===== PROVIDED DATA

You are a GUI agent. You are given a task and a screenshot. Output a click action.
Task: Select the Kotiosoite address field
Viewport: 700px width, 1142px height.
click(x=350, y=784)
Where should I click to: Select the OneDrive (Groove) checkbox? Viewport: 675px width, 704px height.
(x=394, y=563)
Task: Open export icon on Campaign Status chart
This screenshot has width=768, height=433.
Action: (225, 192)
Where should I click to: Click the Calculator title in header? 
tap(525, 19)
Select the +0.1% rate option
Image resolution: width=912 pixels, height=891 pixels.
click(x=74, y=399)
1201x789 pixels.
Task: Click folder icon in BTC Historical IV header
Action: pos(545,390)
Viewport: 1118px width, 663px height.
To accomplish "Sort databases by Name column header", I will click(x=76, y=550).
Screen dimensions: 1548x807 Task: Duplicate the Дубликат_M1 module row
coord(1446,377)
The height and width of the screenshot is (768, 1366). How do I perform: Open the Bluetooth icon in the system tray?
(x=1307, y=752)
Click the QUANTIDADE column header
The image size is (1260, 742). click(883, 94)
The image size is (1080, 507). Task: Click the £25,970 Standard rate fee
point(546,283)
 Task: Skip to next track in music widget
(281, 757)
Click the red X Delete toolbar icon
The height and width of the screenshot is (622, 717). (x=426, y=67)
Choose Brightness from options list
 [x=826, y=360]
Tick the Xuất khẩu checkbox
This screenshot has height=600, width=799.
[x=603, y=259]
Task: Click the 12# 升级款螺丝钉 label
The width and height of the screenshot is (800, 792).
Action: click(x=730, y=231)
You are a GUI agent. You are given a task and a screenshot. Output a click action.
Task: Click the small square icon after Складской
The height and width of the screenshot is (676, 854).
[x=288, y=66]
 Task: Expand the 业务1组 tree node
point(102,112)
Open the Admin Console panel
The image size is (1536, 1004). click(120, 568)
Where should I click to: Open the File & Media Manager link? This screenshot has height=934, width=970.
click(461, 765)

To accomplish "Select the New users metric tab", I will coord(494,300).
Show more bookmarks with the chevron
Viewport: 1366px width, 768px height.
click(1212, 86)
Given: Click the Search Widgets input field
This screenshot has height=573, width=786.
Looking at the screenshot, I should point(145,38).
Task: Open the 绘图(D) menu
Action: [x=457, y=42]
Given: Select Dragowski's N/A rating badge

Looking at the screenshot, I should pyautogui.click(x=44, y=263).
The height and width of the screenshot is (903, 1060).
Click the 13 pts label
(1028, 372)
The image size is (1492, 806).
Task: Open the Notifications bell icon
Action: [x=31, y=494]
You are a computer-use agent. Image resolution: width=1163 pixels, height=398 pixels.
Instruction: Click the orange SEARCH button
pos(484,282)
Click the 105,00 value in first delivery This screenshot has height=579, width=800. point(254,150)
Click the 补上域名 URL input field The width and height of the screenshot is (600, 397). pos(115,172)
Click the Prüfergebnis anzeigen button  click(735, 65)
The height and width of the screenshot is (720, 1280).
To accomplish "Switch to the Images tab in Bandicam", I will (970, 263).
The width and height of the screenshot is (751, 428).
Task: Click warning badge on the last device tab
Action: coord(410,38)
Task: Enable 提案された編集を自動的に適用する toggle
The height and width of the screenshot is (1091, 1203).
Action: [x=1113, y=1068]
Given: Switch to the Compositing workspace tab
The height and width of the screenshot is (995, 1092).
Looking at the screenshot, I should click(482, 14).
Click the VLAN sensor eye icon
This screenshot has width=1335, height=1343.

==========

:: TASK STATEMENT ::
Count the lines in the entries above where the string "field" shows up, and give that number only.

:: WORKED SOLUTION ::
3